Saved data entries
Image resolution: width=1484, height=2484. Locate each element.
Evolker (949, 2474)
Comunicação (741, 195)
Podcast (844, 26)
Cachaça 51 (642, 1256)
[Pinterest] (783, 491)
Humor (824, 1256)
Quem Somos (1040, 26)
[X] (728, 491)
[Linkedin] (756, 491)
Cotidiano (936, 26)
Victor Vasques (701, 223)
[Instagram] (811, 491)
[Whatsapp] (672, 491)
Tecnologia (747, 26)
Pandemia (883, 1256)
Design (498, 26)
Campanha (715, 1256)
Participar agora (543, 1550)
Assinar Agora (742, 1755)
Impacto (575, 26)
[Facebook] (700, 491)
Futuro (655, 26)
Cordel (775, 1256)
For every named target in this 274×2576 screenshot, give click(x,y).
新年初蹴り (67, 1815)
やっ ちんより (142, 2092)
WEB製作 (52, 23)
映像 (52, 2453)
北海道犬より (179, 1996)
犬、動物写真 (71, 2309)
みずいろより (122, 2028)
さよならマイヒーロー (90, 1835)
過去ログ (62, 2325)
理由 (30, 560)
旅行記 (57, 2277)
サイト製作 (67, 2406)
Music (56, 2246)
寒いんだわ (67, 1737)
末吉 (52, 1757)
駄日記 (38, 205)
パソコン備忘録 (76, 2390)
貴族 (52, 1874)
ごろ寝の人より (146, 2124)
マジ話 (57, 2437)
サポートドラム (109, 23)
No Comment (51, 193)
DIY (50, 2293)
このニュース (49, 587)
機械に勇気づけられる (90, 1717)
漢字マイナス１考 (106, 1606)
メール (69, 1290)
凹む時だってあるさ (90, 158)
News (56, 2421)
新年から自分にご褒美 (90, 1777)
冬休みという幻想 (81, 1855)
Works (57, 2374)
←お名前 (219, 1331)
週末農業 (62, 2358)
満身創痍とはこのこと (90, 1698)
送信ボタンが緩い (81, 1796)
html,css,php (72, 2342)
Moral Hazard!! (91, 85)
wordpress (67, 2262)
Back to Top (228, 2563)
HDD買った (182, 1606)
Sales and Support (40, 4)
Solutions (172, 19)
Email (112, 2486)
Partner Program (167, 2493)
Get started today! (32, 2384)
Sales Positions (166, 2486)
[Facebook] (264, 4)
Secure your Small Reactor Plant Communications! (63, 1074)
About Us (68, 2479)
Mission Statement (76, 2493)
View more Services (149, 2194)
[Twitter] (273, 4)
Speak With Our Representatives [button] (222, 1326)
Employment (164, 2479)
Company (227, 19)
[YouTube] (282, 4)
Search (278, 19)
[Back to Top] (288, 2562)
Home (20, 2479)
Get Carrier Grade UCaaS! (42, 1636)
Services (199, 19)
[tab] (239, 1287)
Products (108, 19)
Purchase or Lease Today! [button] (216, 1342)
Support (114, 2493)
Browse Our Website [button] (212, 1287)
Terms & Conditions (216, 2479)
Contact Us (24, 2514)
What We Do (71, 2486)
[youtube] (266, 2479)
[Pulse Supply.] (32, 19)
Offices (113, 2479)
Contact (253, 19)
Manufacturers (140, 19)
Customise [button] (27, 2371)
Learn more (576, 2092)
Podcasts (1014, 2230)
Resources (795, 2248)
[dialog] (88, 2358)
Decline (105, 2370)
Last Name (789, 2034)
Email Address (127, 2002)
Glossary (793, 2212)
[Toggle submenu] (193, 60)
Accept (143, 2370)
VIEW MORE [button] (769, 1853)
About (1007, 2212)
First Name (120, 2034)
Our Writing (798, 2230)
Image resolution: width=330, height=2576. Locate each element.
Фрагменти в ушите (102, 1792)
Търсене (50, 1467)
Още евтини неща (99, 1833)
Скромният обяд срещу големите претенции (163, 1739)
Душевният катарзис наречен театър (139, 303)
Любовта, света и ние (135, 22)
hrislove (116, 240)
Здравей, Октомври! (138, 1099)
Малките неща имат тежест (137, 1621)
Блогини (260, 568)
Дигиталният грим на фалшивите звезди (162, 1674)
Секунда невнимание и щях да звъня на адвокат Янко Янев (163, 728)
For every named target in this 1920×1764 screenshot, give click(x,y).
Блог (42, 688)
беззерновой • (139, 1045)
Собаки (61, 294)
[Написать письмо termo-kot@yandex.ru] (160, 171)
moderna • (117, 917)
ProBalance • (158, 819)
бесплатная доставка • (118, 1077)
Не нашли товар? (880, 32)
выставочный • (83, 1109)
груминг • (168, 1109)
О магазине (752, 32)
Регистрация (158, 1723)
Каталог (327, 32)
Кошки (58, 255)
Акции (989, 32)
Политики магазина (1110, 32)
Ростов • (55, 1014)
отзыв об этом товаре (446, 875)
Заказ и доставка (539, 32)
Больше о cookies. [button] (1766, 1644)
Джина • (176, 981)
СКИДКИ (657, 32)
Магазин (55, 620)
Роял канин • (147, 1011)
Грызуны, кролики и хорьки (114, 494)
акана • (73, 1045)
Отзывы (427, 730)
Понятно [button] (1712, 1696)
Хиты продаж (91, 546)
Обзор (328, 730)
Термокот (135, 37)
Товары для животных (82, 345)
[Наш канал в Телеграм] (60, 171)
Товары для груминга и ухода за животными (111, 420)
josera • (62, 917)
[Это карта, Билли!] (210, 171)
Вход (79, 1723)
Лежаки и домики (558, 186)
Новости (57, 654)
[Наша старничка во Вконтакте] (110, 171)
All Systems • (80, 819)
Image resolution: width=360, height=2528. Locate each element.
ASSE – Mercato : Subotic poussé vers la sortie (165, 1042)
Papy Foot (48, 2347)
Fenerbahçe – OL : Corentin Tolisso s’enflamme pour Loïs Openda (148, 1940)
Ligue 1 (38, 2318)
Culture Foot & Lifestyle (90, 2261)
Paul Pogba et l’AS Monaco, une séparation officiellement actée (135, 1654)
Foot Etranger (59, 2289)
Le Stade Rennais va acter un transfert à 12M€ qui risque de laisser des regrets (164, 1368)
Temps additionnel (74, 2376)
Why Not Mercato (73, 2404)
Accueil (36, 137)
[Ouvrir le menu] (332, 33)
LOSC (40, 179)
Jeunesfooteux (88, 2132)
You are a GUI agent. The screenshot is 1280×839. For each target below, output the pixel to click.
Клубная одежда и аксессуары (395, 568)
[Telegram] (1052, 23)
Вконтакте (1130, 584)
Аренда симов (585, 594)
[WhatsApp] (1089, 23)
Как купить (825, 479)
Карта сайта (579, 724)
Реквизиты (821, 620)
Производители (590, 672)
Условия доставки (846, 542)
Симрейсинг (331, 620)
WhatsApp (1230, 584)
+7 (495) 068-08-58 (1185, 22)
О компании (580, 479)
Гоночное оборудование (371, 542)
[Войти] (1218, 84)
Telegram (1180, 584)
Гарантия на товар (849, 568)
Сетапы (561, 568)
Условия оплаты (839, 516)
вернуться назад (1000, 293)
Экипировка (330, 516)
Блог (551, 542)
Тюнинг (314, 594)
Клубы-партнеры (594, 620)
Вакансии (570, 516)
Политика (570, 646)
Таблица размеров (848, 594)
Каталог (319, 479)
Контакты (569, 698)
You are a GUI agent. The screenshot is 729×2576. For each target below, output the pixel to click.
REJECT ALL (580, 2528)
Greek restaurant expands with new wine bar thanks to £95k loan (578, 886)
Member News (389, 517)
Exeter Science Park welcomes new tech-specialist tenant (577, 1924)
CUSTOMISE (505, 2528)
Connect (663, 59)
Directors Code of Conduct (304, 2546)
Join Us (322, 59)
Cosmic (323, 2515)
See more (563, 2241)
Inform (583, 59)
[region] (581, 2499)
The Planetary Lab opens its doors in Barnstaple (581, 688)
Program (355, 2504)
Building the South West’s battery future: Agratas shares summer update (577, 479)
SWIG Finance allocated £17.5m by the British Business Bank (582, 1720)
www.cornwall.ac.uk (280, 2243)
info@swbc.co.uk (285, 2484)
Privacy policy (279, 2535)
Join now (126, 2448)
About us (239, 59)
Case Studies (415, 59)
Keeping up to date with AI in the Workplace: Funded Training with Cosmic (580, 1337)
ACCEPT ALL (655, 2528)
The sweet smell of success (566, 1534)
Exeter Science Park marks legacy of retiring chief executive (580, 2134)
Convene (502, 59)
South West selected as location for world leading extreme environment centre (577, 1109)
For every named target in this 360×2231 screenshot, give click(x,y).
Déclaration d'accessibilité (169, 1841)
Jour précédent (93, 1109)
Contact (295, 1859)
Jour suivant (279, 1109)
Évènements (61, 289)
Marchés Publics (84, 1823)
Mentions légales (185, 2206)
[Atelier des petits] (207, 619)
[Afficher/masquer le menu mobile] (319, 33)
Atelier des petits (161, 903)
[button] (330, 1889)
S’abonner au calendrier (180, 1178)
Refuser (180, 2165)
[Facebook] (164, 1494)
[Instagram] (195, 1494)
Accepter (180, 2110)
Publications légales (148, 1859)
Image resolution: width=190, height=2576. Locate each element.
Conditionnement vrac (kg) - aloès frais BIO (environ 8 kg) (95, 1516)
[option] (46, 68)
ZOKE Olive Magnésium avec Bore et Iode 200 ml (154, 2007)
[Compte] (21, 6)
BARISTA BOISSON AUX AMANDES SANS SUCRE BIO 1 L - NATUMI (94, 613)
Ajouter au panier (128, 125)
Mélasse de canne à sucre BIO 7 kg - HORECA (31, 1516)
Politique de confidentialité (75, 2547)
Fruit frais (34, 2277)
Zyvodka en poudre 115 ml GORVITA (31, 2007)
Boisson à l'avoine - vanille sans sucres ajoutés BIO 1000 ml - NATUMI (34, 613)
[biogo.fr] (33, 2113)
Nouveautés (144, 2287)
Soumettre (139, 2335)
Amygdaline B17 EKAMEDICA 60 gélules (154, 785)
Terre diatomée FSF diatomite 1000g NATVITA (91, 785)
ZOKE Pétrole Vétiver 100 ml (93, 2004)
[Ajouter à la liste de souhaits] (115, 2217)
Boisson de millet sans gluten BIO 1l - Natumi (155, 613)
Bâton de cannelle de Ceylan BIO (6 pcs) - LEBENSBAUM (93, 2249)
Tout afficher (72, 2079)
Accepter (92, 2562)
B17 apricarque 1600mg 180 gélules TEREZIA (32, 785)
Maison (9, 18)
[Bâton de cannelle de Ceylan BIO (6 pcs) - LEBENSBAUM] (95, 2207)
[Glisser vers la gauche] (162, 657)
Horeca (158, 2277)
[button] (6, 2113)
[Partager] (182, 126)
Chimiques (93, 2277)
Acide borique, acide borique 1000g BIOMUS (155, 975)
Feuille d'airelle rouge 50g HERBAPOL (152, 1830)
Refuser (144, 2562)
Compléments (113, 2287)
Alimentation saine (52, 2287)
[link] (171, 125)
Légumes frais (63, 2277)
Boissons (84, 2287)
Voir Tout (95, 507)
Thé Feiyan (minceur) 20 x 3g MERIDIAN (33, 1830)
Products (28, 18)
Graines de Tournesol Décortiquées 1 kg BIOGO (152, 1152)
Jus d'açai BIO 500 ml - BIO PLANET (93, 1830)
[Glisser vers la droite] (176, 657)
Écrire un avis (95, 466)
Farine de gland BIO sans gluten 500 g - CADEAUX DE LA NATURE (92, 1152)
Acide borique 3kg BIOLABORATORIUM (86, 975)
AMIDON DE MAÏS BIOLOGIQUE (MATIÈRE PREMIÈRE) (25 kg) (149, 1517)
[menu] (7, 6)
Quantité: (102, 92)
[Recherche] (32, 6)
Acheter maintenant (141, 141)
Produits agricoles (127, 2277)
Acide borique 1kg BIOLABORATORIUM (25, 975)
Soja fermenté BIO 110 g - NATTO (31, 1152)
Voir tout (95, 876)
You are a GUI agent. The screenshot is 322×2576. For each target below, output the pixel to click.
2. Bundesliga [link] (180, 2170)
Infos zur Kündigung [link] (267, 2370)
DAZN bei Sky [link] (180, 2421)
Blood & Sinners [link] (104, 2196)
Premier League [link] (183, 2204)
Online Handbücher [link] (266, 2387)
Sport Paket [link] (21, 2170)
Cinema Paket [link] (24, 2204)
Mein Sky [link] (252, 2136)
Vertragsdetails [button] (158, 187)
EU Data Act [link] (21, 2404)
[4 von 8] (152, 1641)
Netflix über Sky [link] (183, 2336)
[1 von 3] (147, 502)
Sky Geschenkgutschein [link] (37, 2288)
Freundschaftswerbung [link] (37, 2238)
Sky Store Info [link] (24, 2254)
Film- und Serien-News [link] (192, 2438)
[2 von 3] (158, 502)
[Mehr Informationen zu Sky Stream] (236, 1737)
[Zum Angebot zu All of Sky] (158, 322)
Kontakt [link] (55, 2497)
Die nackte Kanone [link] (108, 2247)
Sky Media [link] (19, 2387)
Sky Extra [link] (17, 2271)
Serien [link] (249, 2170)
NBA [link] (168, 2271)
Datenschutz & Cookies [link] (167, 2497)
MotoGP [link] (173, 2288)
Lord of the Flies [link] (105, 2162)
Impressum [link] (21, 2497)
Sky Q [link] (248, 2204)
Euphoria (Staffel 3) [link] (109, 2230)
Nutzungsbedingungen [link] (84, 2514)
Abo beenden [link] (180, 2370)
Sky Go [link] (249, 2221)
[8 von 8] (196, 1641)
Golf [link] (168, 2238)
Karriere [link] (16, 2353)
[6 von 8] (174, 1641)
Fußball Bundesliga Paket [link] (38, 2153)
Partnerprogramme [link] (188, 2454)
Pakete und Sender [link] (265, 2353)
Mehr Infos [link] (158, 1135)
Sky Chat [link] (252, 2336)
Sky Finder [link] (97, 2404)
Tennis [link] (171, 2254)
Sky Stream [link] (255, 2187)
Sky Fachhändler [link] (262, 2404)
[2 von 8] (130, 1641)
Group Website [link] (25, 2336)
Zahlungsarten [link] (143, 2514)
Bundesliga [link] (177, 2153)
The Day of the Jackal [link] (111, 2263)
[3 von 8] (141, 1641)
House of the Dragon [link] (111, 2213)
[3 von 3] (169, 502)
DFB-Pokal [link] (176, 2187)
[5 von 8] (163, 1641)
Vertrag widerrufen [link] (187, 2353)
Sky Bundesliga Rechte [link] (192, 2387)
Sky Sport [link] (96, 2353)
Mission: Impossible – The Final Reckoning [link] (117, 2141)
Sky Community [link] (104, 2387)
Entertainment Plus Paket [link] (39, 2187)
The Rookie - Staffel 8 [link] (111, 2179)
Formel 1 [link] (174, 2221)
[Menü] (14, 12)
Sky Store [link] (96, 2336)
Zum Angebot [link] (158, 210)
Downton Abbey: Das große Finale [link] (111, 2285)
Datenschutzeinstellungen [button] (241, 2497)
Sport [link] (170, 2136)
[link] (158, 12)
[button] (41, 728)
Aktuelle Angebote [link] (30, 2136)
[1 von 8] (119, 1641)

**BRIEF:** Retype the entries above exactly, but only from the line containing "[Instagram] (811, 491)" through the line containing "マジ話 (57, 2437)", both included.

**RESULT OF THIS EXERCISE:**
[Instagram] (811, 491)
[Whatsapp] (672, 491)
Tecnologia (747, 26)
Pandemia (883, 1256)
Design (498, 26)
Campanha (715, 1256)
Participar agora (543, 1550)
Assinar Agora (742, 1755)
Impacto (575, 26)
[Facebook] (700, 491)
Futuro (655, 26)
Cordel (775, 1256)
For every named target in this 274×2576 screenshot, give click(x,y).
新年初蹴り (67, 1815)
やっ ちんより (142, 2092)
WEB製作 (52, 23)
映像 (52, 2453)
北海道犬より (179, 1996)
犬、動物写真 (71, 2309)
みずいろより (122, 2028)
さよならマイヒーロー (90, 1835)
過去ログ (62, 2325)
理由 (30, 560)
旅行記 (57, 2277)
サイト製作 (67, 2406)
Music (56, 2246)
寒いんだわ (67, 1737)
末吉 (52, 1757)
駄日記 (38, 205)
パソコン備忘録 (76, 2390)
貴族 (52, 1874)
ごろ寝の人より (146, 2124)
マジ話 (57, 2437)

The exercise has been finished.